> _Available data_
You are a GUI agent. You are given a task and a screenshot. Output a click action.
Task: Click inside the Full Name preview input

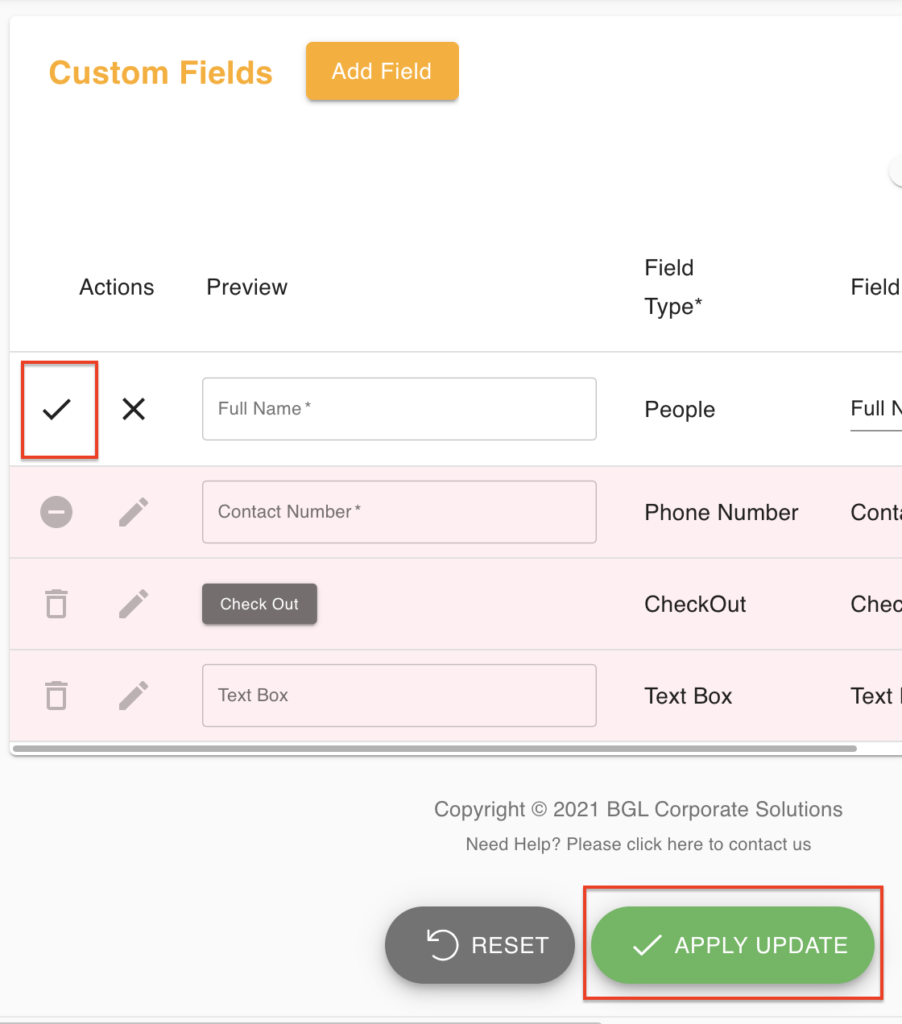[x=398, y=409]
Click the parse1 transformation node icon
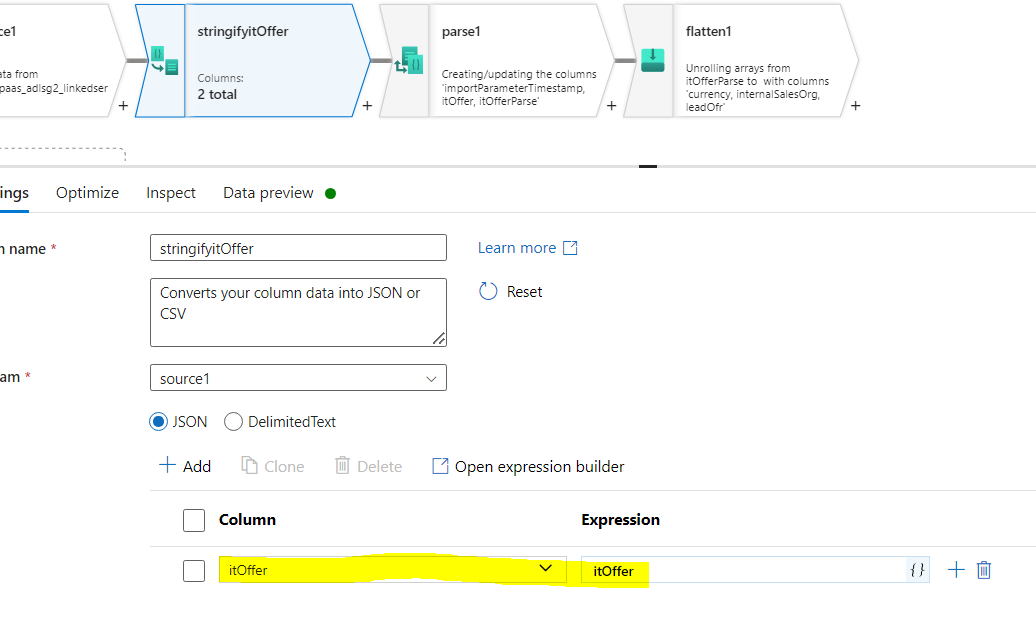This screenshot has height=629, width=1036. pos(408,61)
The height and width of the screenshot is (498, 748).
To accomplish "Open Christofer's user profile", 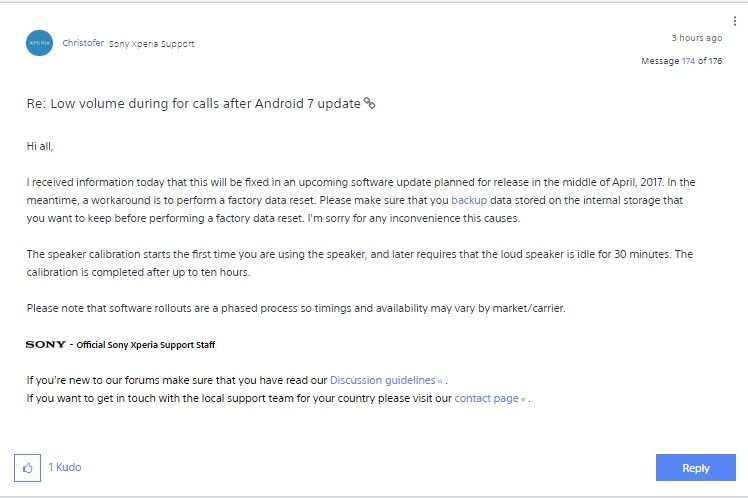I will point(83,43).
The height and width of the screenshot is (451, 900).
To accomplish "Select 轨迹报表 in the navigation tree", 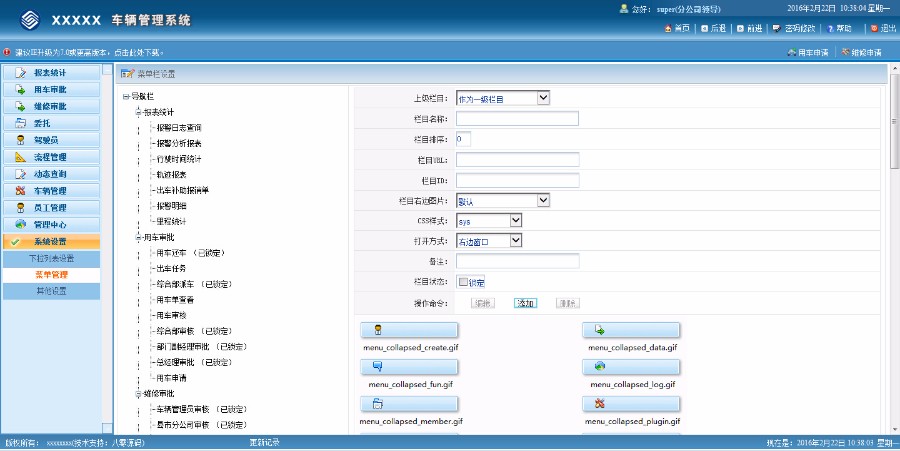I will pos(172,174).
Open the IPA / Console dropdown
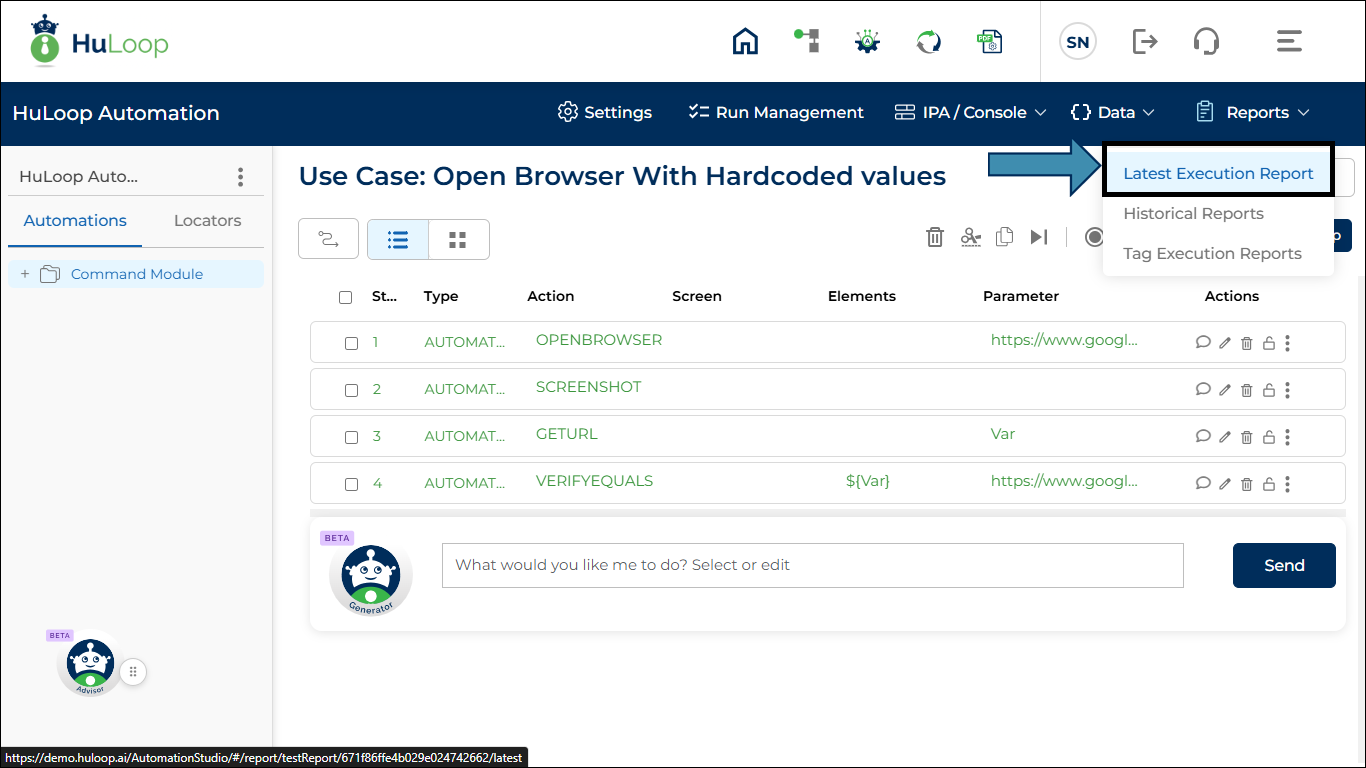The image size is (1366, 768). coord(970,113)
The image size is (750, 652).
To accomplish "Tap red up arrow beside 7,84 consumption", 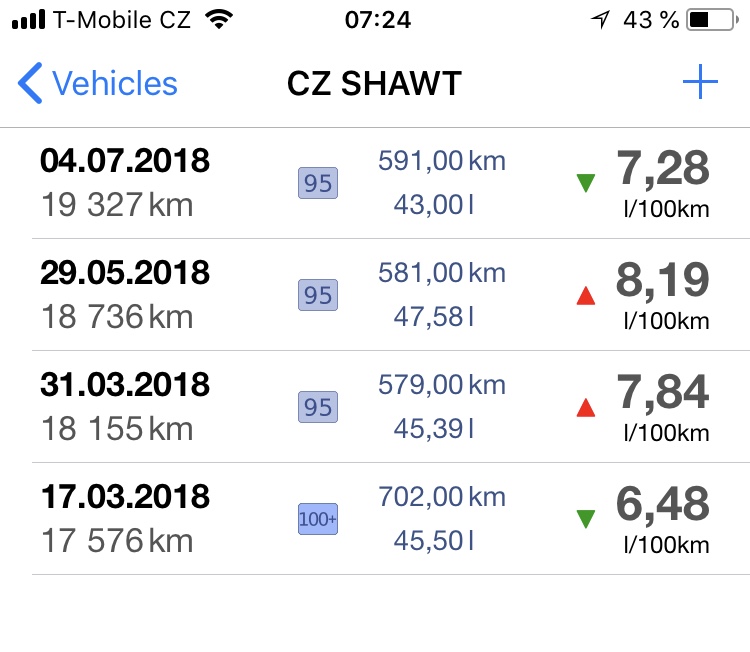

> _What you should do_
What is needed is a word-for-word restatement of the lines from the one holding "Open the IPA / Console dropdown" to the final line of the data above, inclusive, without any pictures.

> _Solution to this task_
Open the IPA / Console dropdown
The image size is (1366, 768). coord(970,113)
The image size is (750, 652).
To accomplish "Tap red up arrow beside 7,84 consumption", 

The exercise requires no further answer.